Often, I find AIDS memoirs unreadable, because they are, mercifully, dated; and, frequently, their pages throb red with rage so overpowering that the reader finds himself lost in the ire and bereft of discovering meaningful characterization and insight. However, Pamele Inzerillo and Rocco Piacente's refreshing "The Half-mile Miracle" is quite different from most other AIDS memoirs. Written by Inzerillo based upon original journal entries and interviews with Piacente, this slim volume is a true, autobiographic narrative that sets forth the profound relationship that Rocco and his partner Fred Mutti shared in the late 1980's, a relationship that began gorgeously and retained its beauty even after Mutti was diagnosed with HIV and endured the ghastly downward fatal slope that was AIDS at the time. "The Half-mile Miracle" is detailed, carefully constructed, and highly evocative of place and time. It includes personal photographs of the subjects, their friends, and their families.
As is true of most other AIDS memoirs, as I have noted, there is also rage in this book. There has to be, for to have endured an AIDS tragedy such as this during that dark time was to have experienced a close approximation to hell. However, while other memoirs, particularly Paul Monette's superb but igneous "Borrowed Time," become frustratingly enmeshed in the indignity and sociological donnybrook of HIV/AIDS at that time, Inzerillo and Piacente calmly set forth the no-less harrowing story of Mutti's demise and the almost unbearable emotional and physical toll it took upon everyone involved, and the authors allow the reader to make his own judgments as to the social morality. There is, yes, a bit of the soapbox in this book, but it is minimal. The authors dwell not upon anger, but upon love; upon Piacente's consuming, and reciprocated, affection, adoration, and deep caring for Mutti; upon the unbreakable, unshakable, and unforgettable partnership they shared.
"The Half-mile Miracle" is emotionally wrenching, and it is beset by an inevitable sad ending. Yet, much more significantly, it is a hopeful book that is ultimately uplifting, as much a story of Mutti's vivid life and uncluttered attitude as of his horrific prolonged death, as much a story of Piacente's bewilderment and helplessness at the story's outset as of the strength, wisdom, and ability to forgive that he gained from the brutal experiences described in almost every chapter.
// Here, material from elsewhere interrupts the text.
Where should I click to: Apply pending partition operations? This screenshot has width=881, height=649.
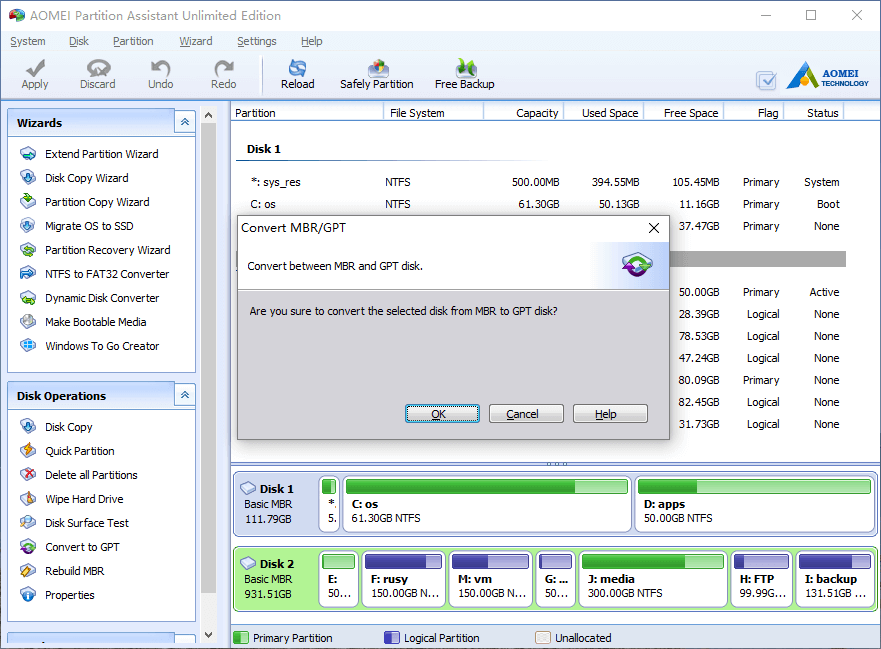35,73
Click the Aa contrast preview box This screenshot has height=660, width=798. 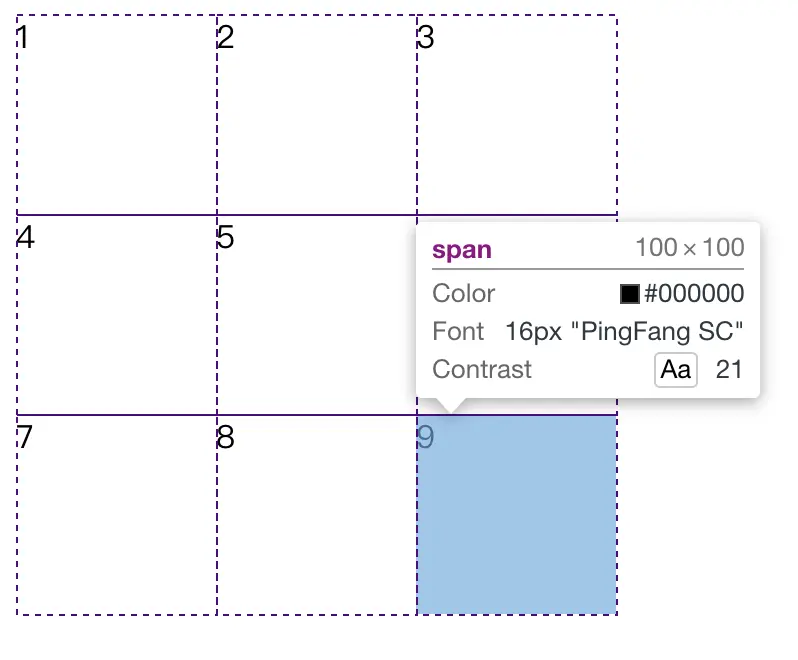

In making this observation, I must stress that the authors do not dwell upon spurious nostalgia, nor do they forget the realities of what happened. All of the nasty details are present; this is not a story of faded horror and colorized roses. But present, too, is hope, cheerfulness, the importance of good character and positive attitude, faith in the future, belief that good in people will win the day. The title itself refers to an astonishing, perhaps literally miraculous, episode in which Mutti, deeply ill, embarks upon a vacation to Alaska with Piacente and is able to will himself out of a wheelchair to walk half a mile in the tundra. To understand that incident is to grasp what this book is all about.
If, say, Paul Monette and Larry Kramer -- authors whom I very much admire but in different ways -- are not to your liking in these current times of cocktail therapy, booming T-cell counts, and renewed lifespans, try Inzerillo and Piacente's book. It is distinctive. It is cathartic. It is expressive, animated, and populated by knowable people that become our friends. "The Half-mile Miracle" will not only command your interest but will teach some valuable life lessons that transcend the scope of HIV/AIDS. This humble, honest, beautifully written book is a meaningful contribution to gay literature; but, it is also a book that anyone will enjoy who can appreciate a life lesson in overcoming adversity with grace.